#### Input data:

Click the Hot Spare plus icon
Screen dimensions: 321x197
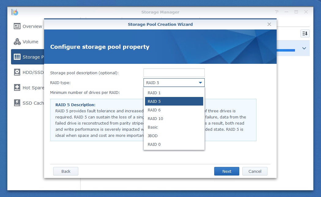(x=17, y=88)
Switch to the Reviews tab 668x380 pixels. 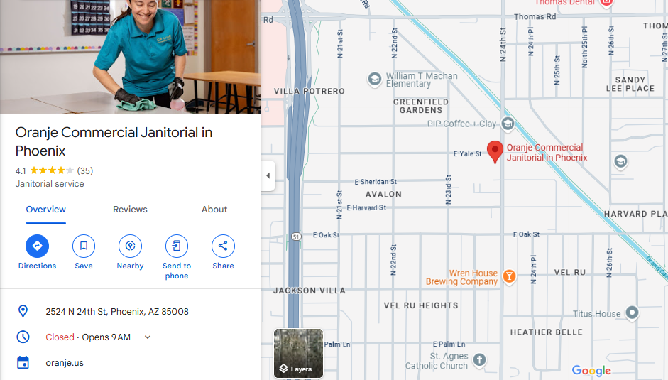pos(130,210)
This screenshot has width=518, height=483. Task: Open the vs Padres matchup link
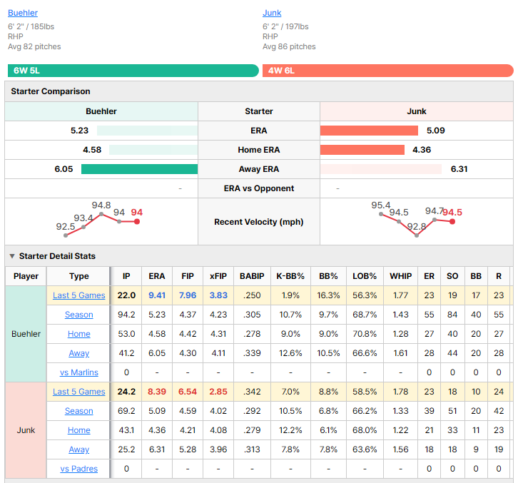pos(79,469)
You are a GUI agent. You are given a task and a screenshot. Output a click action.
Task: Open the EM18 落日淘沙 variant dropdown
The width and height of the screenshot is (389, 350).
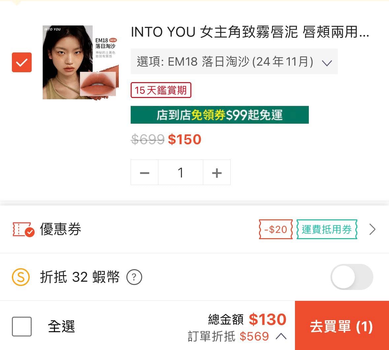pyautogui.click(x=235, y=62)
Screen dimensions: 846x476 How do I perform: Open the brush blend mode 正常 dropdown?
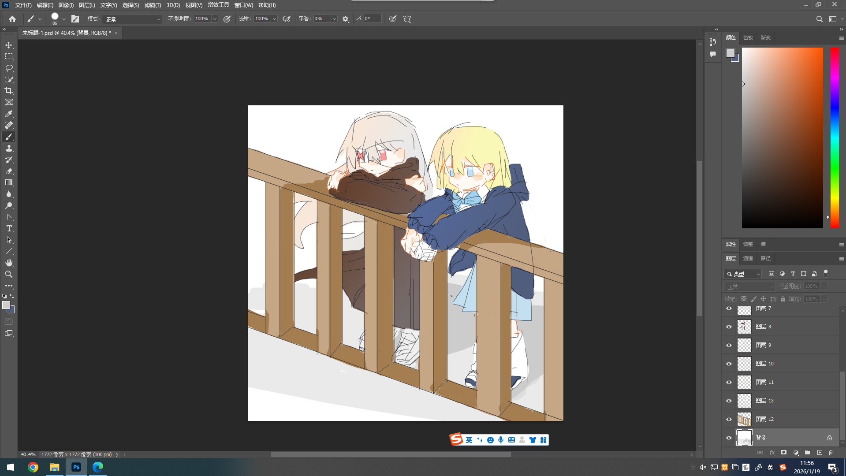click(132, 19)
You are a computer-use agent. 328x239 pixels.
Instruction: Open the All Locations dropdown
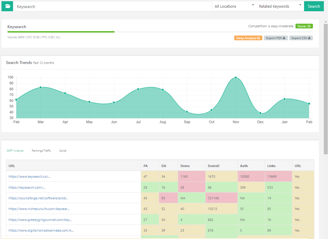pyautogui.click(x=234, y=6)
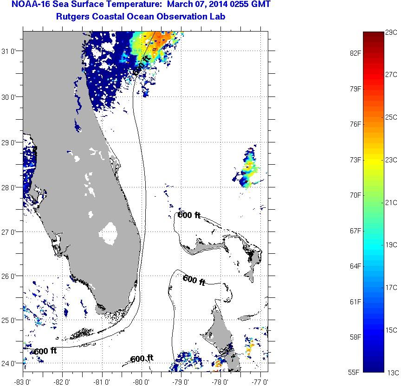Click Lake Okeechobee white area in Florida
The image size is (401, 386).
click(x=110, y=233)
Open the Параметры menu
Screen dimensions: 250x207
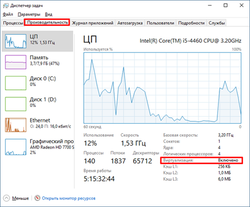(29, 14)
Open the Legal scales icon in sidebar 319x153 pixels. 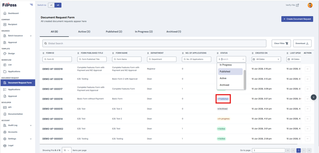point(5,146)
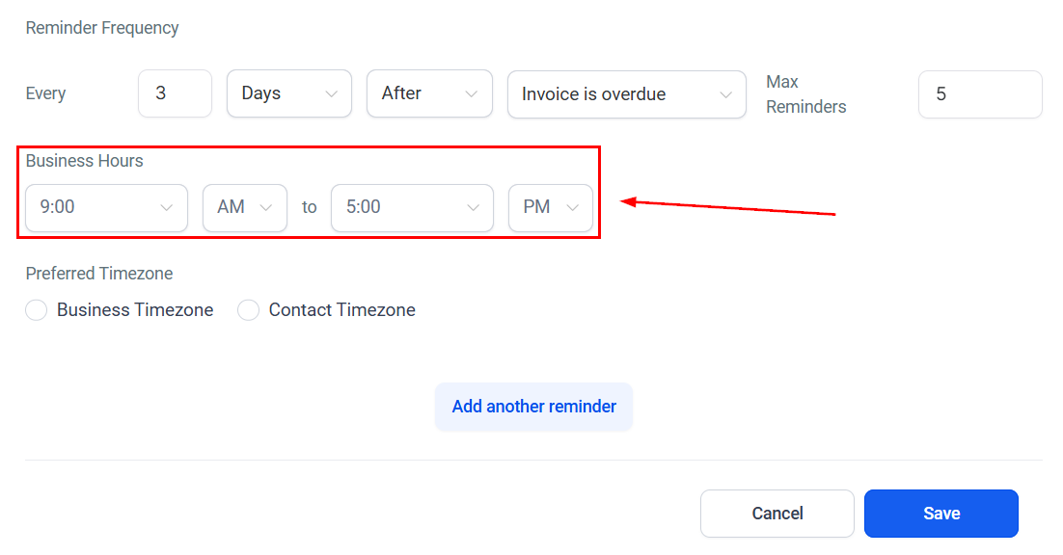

#### What to produce:
Go through the records above, find each line with the string "agent", and copy it.

#### Final answer:
You are a GUI agent. You are given a task and a screenshot. Output a click action.
You are a computer-use agent. 328x239 pixels.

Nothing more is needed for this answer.